Gurdeep Singh is a recognisable name in this area.
It was only four years back that this farmer from Bukan Khanwala village here sought to experiment with making cardboard out of the paddy stubble remaining in the fields after combine harvesting, rather than just burning it as was the established practice.
Gurdeep started his trials from 24 acres of his own land. Today, farmers across 400 acres are giving him stubble that he stocks for the whole year to run Supreme Cardboard, as the unit in his field is called and which has even attracted scientists from the Punjab Agricultural University.

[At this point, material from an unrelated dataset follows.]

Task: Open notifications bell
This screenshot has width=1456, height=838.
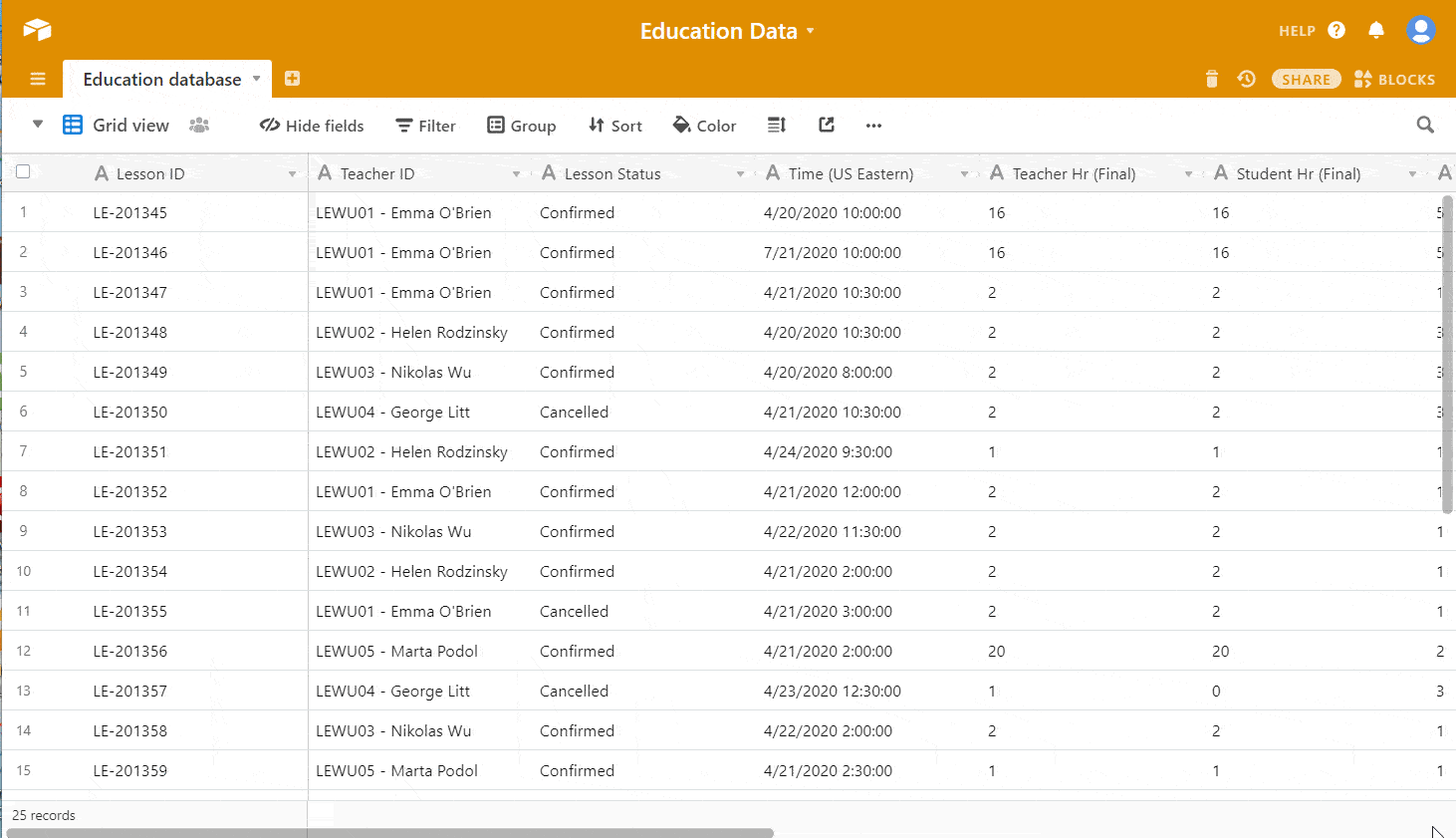Action: click(x=1375, y=30)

“I was earlier like all other farmers burning the fields after combine-harvesting (which leaves behind 14-15 inch stalks) that was also reducing the fertility of the soil. But in 2011, I decided not to burn and after gaining some knowledge started this small cardboard unit in my field with the help of my sons, Jagjit and Sukhdev”, says Gurdeep.
The three initially used straw reapers to cut the straw from their own 24 acres for use in the unit. But the very same year, more farmers volunteered to supply stubble from around 100 acres. They gave it free of cost, though Gurdeep had to bear the entire cost — around Rs 135 per quintal — of harvesting and transporting the straw from their fields.
Today, apart from Bukan Khanwala, farmers from neighbouring Jhok Harihar are also supplying the left-over paddy stubble from their fields. Gurdeep has his own straw reaper and baler machine, used to compress the harvested straw into compact bundles that can be easily transported from the field. Besides regular farm income, he now also nets over Rs 40,000 a month from the sale of cardboard to traders in and around Ferozepur. The cardboard made by his unit contains 95 per cent paddy straw and 5 per cent gunny bags that are added mainly for fine grinding of the stubble.
“The usage of urea and di-ammonium phosphate in my fields has reduced to a third because of improved overall soil fertility from no burning of stubble,” claims Gurdeep. Punjab farmers produce an estimated 20 million tonnes of paddy straw every year that has few takers, as it — unlike wheat straw — is not fed to cattle. The bulk of it is, hence, simply burnt to clear the fields for planting the next crop. Farmers like Gurdeep are, perhaps, making a small difference — by making cardboard.